Portman joined fellow Republican Sen. Shelley Moore Capito and Democratic Sen. Joe Manchin, both of West Virginia, and several House members to press Senate Majority Leader Mitch McConnell to take up the pension fix bill in the Senate.

Senate Majority Leader Mitch McConnell meets with retired coal miners and members of the United Mine Workers of America union to discuss the union’s floundering pension fund. Photo courtesy of McConnell’s office

Senate Majority Leader Mitch McConnell meets with retired coal miners and members of the United Mine Workers of America union to discuss the union’s floundering pension fund. Photo courtesy of McConnell’s office

“Leader McConnell has long-been and will continue to be a strong supporter of Kentucky coal miners and their families. He has met with numerous Kentucky miners about important issues including the challenges facing their pension plan,” McConnell spokeswoman Stephanie Penn told TheDCNF in an email.

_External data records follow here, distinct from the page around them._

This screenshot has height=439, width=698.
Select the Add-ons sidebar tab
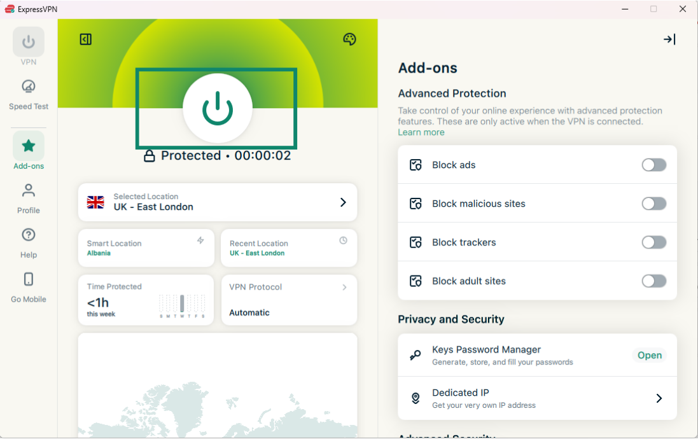[x=29, y=147]
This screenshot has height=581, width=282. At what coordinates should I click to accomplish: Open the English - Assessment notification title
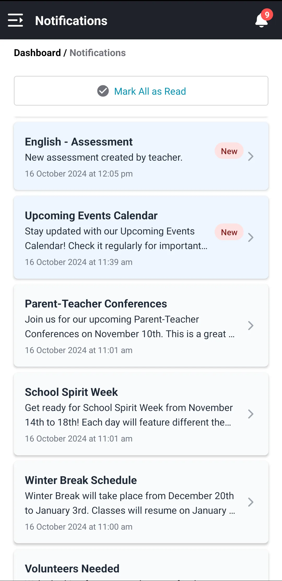(79, 142)
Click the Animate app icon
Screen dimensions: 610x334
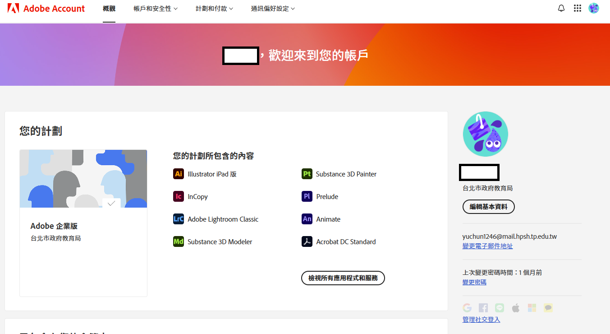tap(307, 219)
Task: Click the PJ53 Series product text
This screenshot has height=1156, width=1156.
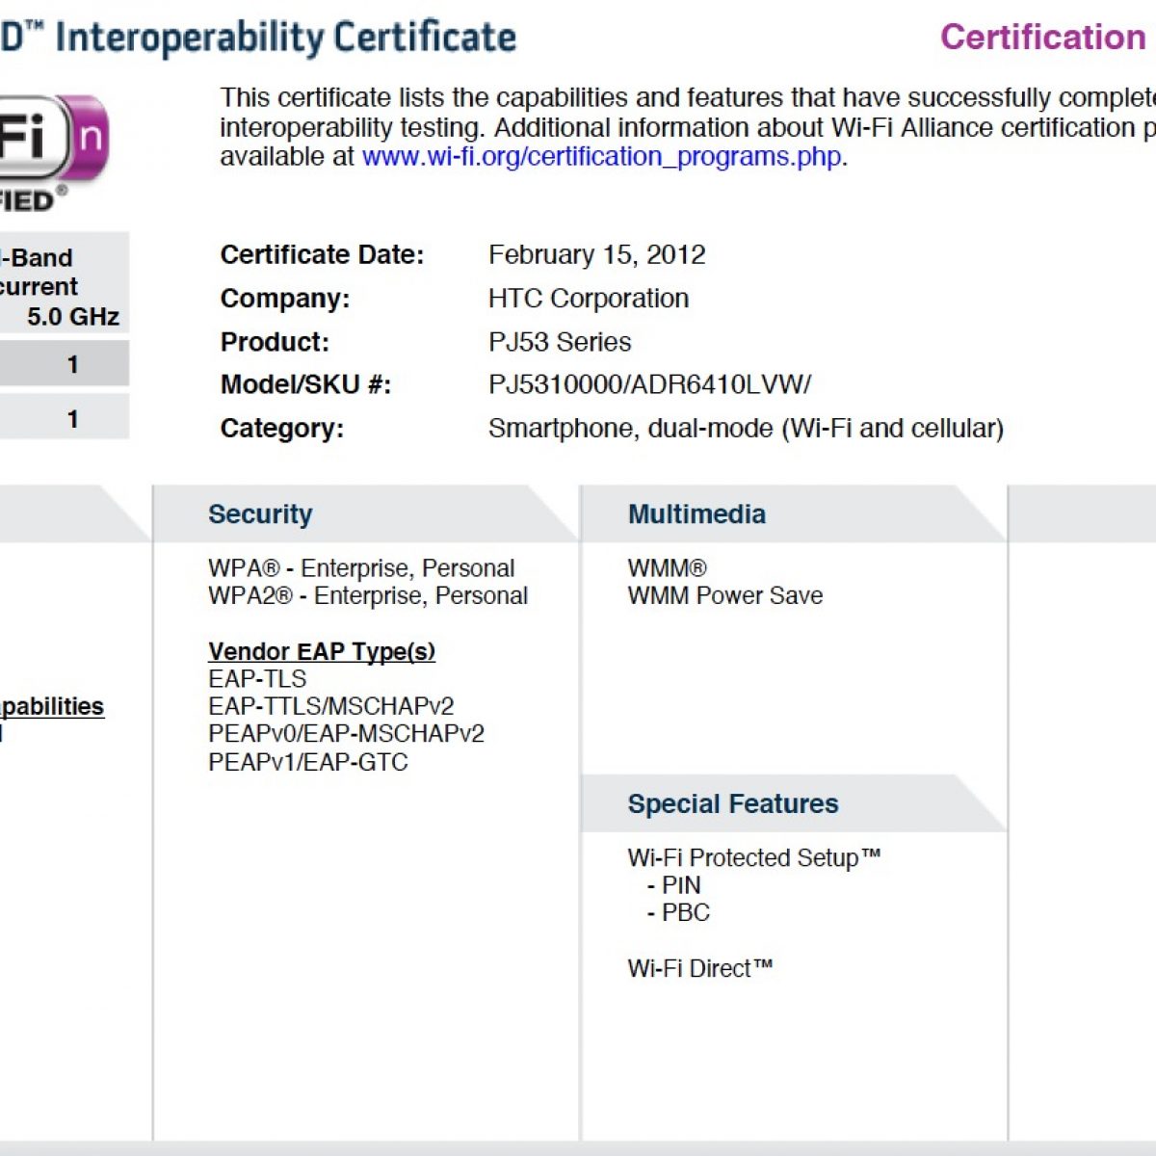Action: [559, 342]
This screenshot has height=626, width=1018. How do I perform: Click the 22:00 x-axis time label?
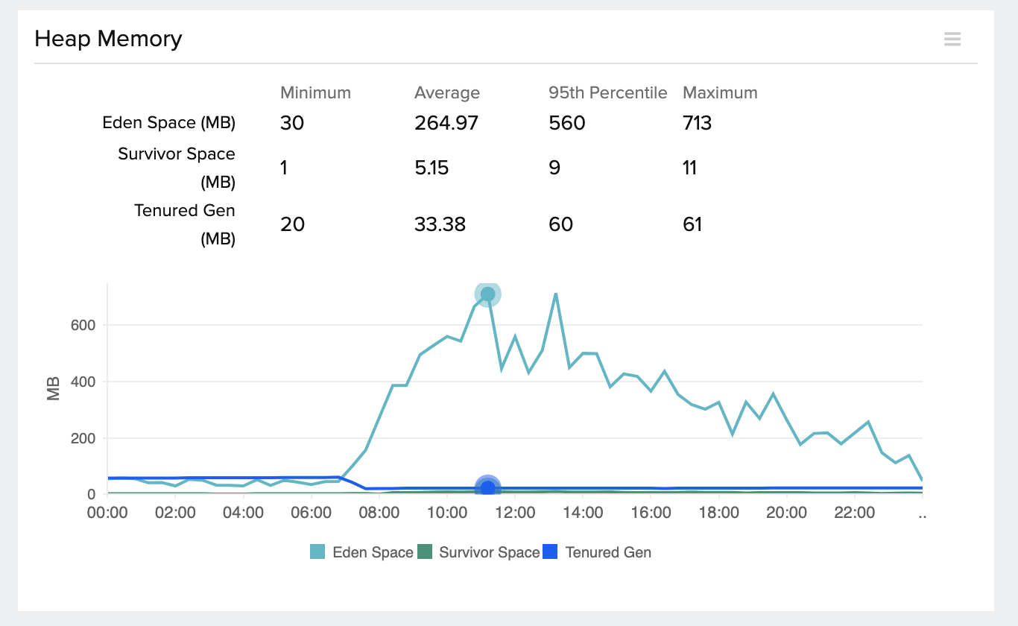[854, 513]
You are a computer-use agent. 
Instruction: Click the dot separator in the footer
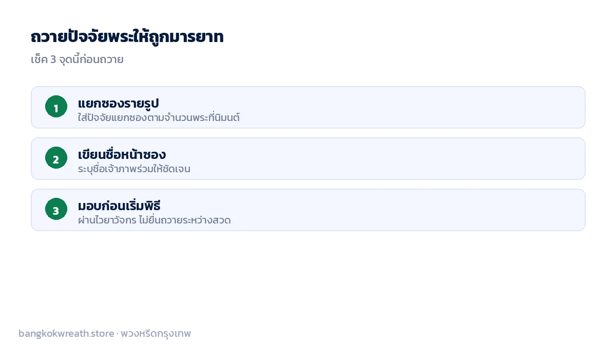tap(118, 334)
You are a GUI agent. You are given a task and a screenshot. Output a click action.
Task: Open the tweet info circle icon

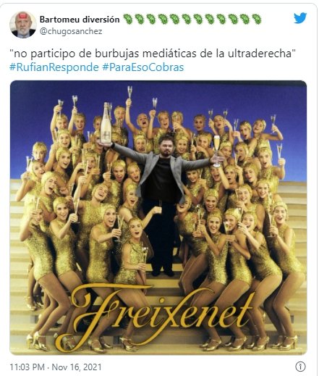[x=300, y=367]
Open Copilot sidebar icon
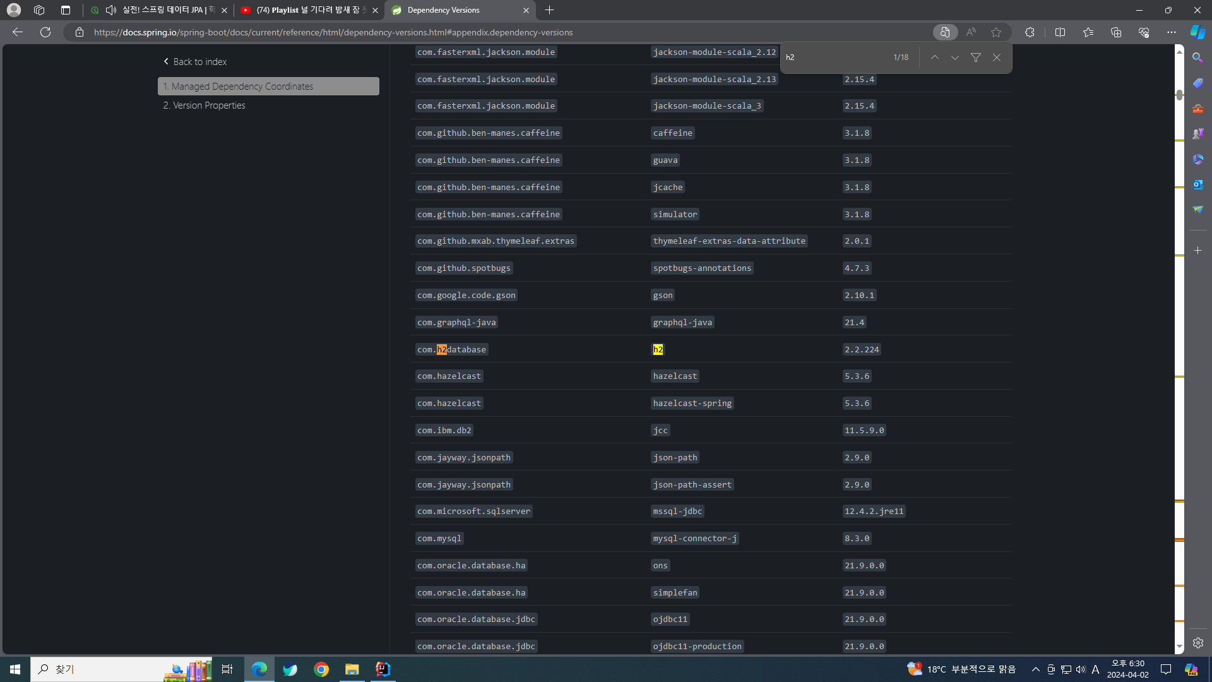 [x=1197, y=32]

“Sen. McConnell is concerned about the challenges facing a number of multiemployer pension plans, including UMWA’s pension, and he believes it is best addressed through a broader bipartisan and bicameral pension reform effort,” Penn said.

Democratic Speaker of the House Nancy Pelosi is backing the proposed legislation, Cecil Roberts, president of the UMWA, said Wednesday. Pelosi’s office did not immediately respond to a request for confirmation.

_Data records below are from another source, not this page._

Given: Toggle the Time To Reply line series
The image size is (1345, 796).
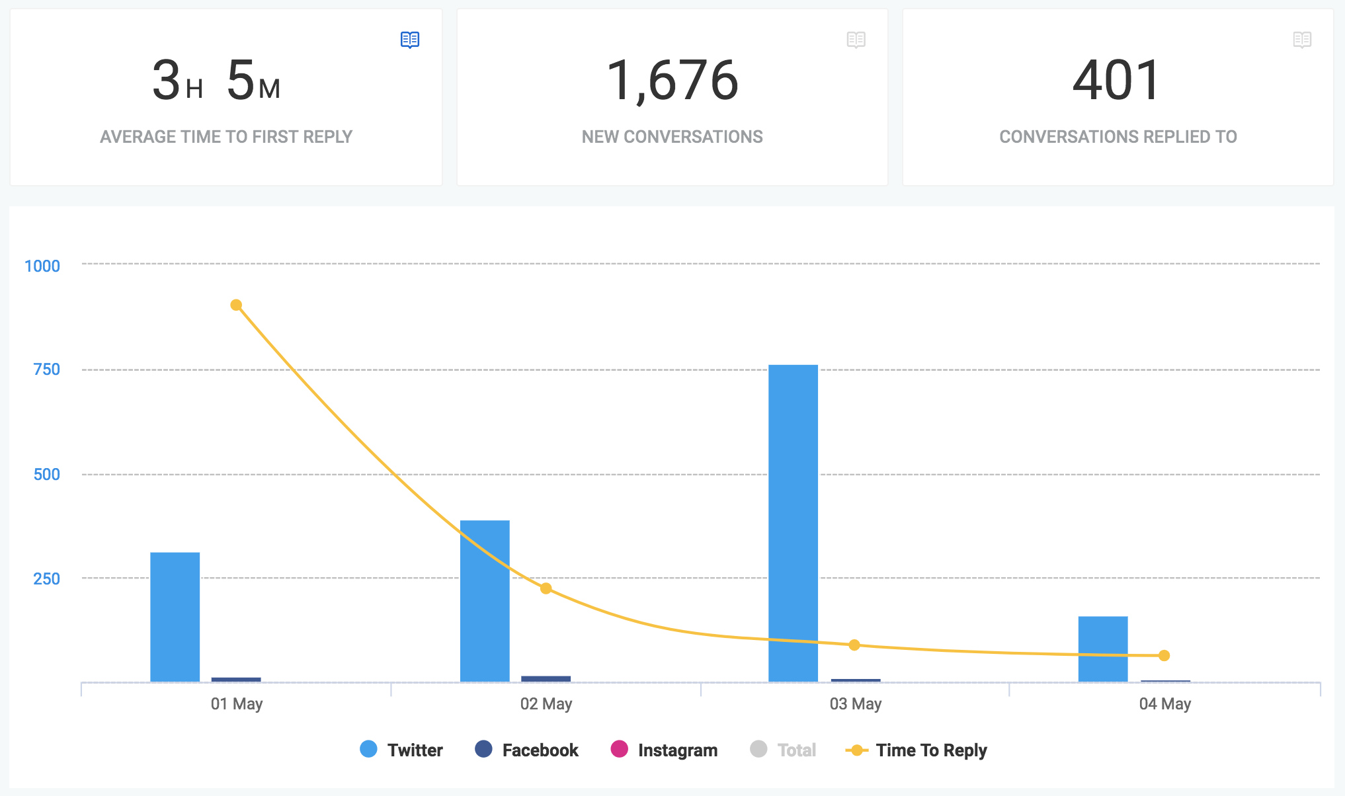Looking at the screenshot, I should (930, 750).
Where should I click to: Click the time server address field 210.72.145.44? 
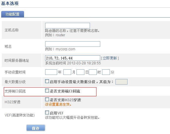click(72, 58)
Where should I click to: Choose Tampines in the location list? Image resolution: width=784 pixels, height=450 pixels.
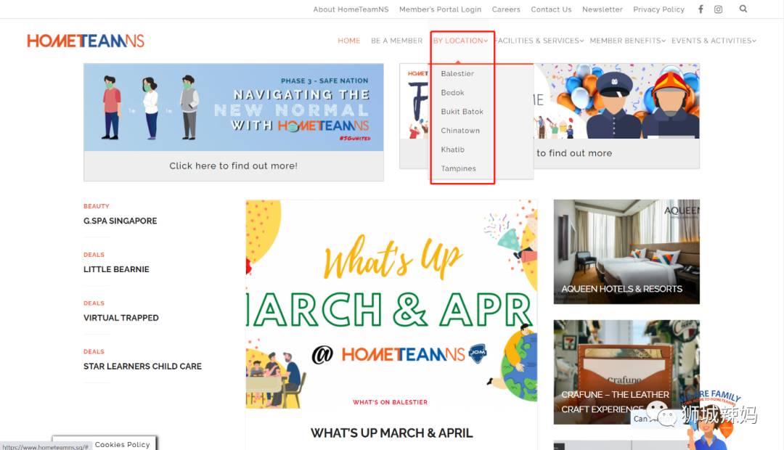coord(458,168)
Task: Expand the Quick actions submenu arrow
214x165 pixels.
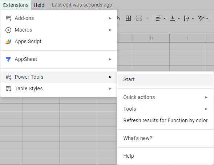Action: [206, 97]
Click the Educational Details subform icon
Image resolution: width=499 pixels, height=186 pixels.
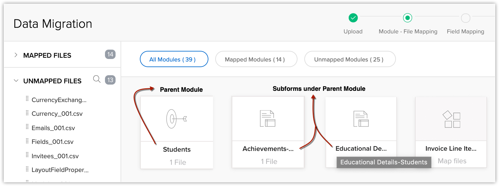tap(361, 119)
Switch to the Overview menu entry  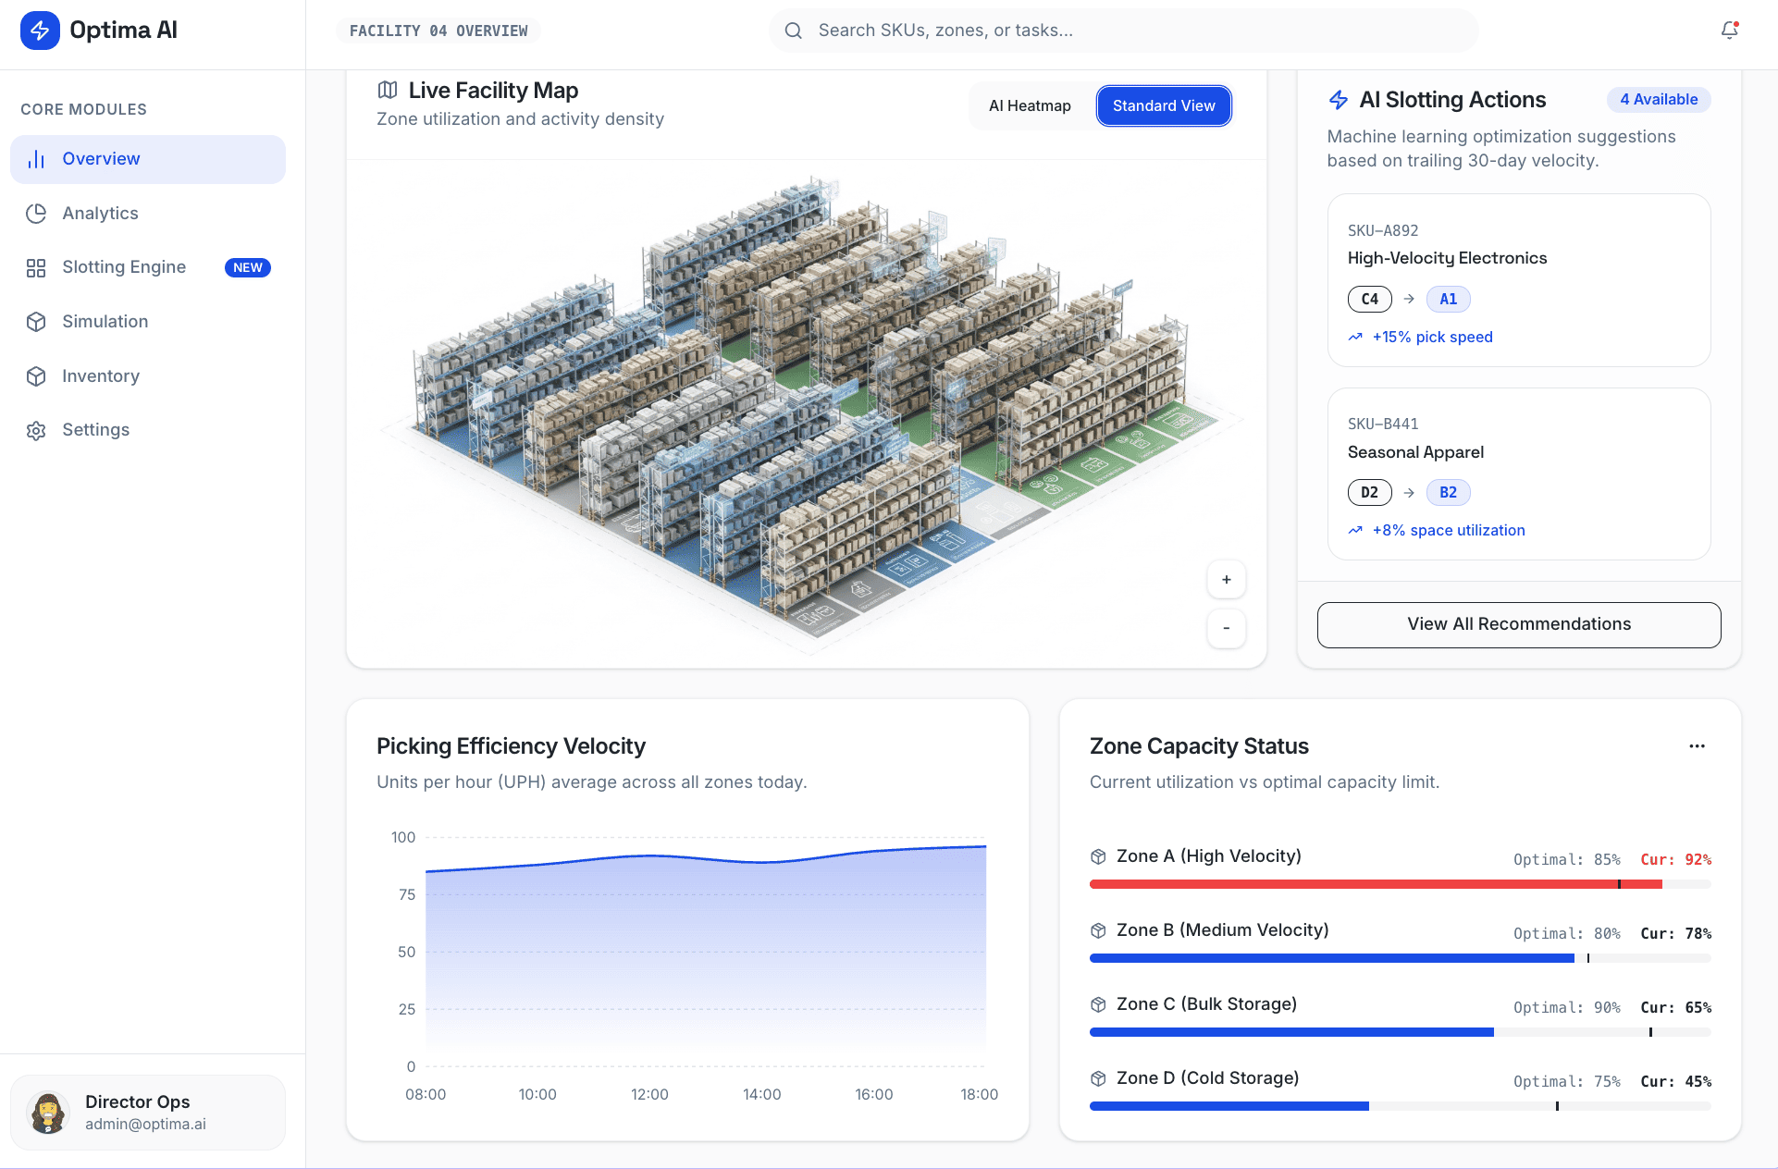(x=100, y=158)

The legislation is facing pushback in Congress from lawmakers that, like McConnell, want a more comprehensive bill passed that covers more than just one of the roughly 1,300 underfunded pension programs in the U.S.

Other lawmakers argue that bailing out the pension fund, set up by private industry in conjunction with the workers’ union, would set a bad and unworkable precedent: using taxpayer money to cover for companies that do not keep their promises.

GOP Sen. Mike Enzi of Wyoming criticized the proposal in March as the problem of underfunded pensions was being debated in the House Subcommittee on Health, Education, Labor and Pensions.

“[GOP Sen. Mike Enzi of Wyoming] is specifically concerned that bailing out the UMWA pension would set a dangerous precedent and make the federal government liable to bail out other underfunded pension plans around the country,” Enzi spokeswoman Rachel Vliem told TheDCNF in a statement at the time.